DEBKA-Net-Weekly's military sources single out four anomalies in Washington's presentation of the operation which terminated the life of the al Qaeda leader:
Osama bin Laden put his security in Pakistani hands
1. President Obama and others have lauded the raid as an extraordinarily brilliant, brave and high-precision feat, when in fact most military experts rate it a routine military operation like "the hundreds of raids carried out almost nightly by American and other Western forces in dozens of locations in Afghanistan and Iraq" or by other armies engaged in counter-terror combat like the Israeli Defense Forces on the West Bank.

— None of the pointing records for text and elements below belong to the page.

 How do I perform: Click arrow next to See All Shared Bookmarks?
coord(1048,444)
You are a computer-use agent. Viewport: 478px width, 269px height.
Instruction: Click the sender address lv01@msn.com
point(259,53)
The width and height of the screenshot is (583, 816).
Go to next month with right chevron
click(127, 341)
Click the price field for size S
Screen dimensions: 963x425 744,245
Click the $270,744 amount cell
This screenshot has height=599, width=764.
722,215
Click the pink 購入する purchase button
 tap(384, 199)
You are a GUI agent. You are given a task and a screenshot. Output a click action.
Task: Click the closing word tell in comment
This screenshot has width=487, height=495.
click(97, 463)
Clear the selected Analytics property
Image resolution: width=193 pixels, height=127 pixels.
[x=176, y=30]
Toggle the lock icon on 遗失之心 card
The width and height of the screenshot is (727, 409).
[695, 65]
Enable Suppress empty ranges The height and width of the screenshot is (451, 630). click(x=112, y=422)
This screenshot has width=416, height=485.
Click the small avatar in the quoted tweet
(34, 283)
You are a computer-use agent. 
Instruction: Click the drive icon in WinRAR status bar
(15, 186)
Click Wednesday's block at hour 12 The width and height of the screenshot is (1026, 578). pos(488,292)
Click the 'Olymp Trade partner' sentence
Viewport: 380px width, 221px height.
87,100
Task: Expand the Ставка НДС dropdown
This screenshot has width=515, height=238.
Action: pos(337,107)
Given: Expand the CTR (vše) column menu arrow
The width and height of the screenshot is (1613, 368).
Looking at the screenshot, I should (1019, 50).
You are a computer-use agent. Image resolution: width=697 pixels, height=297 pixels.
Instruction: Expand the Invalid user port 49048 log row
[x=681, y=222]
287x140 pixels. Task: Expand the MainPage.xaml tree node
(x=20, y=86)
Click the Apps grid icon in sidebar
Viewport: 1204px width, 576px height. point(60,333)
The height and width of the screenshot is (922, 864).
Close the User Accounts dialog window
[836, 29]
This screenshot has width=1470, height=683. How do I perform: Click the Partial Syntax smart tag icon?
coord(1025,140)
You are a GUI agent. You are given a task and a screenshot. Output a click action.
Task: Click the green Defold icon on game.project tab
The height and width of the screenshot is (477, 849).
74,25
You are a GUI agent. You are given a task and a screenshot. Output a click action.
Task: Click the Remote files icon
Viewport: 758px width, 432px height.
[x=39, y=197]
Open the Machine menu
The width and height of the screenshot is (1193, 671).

There was nothing complicated about the targeted building to raise exceptional difficulty, they said. The planners and officers had all the necessary military and intelligence information they needed to go forward with the operation and safely predict its successful outcome, namely the al Qaeda leader's death. Therefore a small team was enough to do the job without the need for air cover or a back-up force for unexpected trouble.
2. Since that outcome was foreseen by both by the Americans and Pakistanis, the questions remaining to be answered are: Why did Washington pick May 2011 for the operation and why did the Pakistanis play along?
(A separate item in this issue discloses the secret CIA-ISI deal)
3. From the way he was killed, it was obvious that the White House had decided that an American soldier would put a put a bullet in his head rather than use unpiloted drones to fire missiles into his bedroom, whose exact location was known in advance.
Why then is Washington prevaricating on this point?
4. The only weapons fired in the Abbottabad villa belonged to the US commandos. It would therefore seem that Bin Laden either had no armed bodyguards on the premises or none were around to stop the raiders climbing the stairs to his bedroom. Their absence would suggest that the al Qaeda leader relied on Pakistani security agencies to protect him and had placed his security in their hands. Because he had a deal with the ISI, it made sense for his havens to be located close to Pakistani military facilities – for protection. It also explained why the vehicles carrying him between secret residences required no armed escort and why he didn't bother to outfit them with alarm systems.